Cristina saw her husband and his new friend sitting in his car at the Balboa train station, a place where trains then appeared only twice each day. The discovery upset her. She drove into the station, accelerated and rammed her husband’s car from behind.

It is a bad idea to fight with your wife; it is a worse idea to fight with your wife when she has military training provided by a guerrilla army that successfully overthrew a government.

The Panamanian Defense Forces, then under the command of General Noriega, responded. The Zonians took Cristina’s side even though she was a newcomer and neither Panamanian nor American. Even the Witnesses had had enough and excommunicated Ted. He told me that he was confident he would someday be re-admitted to his faith and he did achieve this much later.

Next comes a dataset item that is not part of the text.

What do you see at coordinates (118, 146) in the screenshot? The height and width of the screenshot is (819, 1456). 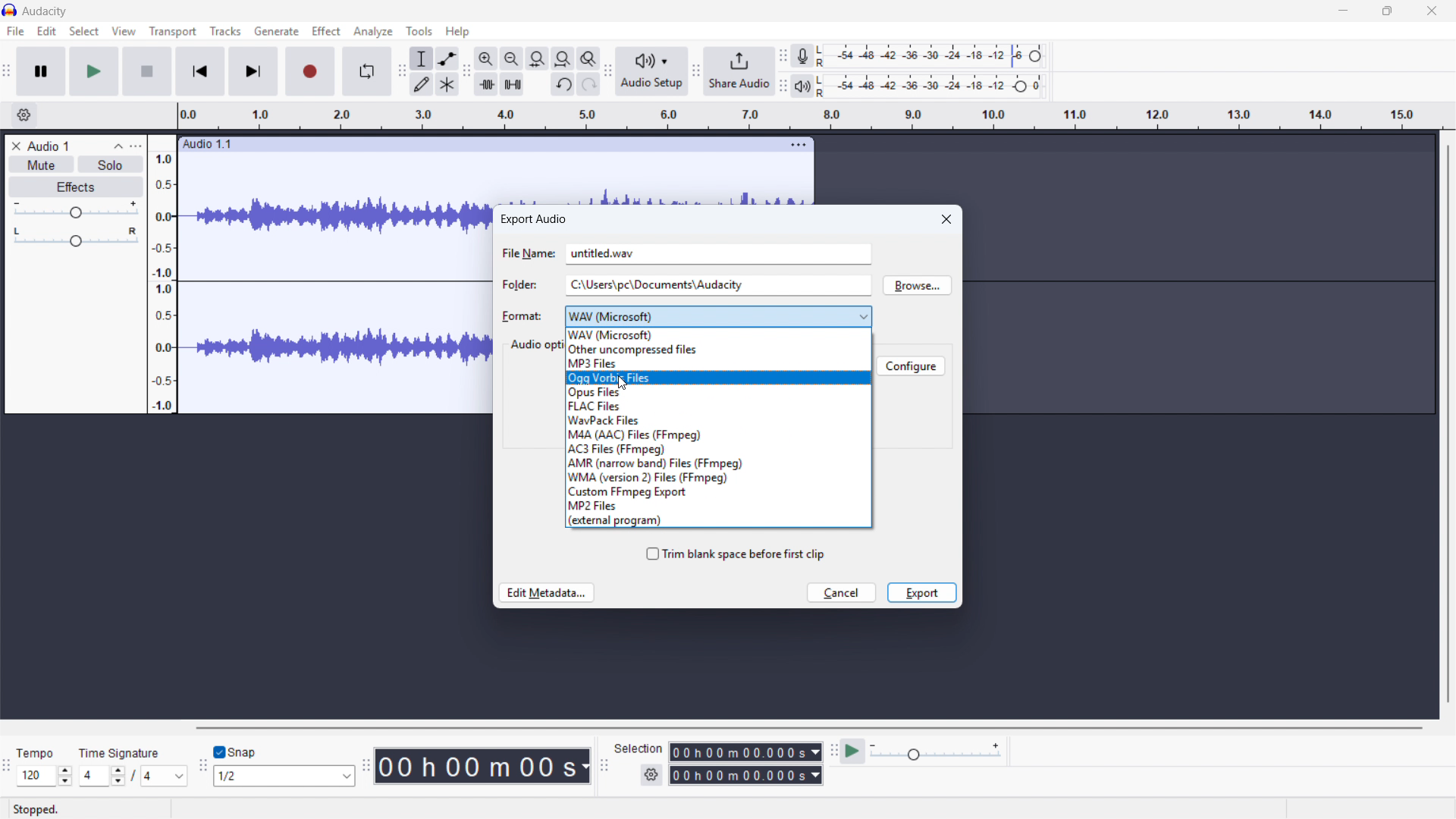 I see `Collapse ` at bounding box center [118, 146].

Cristina must have shared her military credentials earned during the war to overthrow Tacho because the Defense Forces did nothing and let her go. Eventually George divorced Cristina, resigned and moved to Miami. There he got a job in City Hall.

I was in Miami from 1985 to 2001, before I made the fateful decision to work in Saudi Arabia. There I saw George only twice. Back in the US, George married an FBI agent. I suppose it would have been awkward for us to socialize together as his new wife was working hard to put my clients in jail.

George then moved back to New Orleans, where he now works for the park district. I got his email from their web site and put him on the mailing list for my A Brief Unpleasantness pandemic newsletter from Bahrain, but I never heard from him.

From him and Cristina I learned a good deal about the war in Nicaragua. When I left Panama in 1985, the Contra war was hot. And Noriega? To quote an LA newspaper, He was our guy.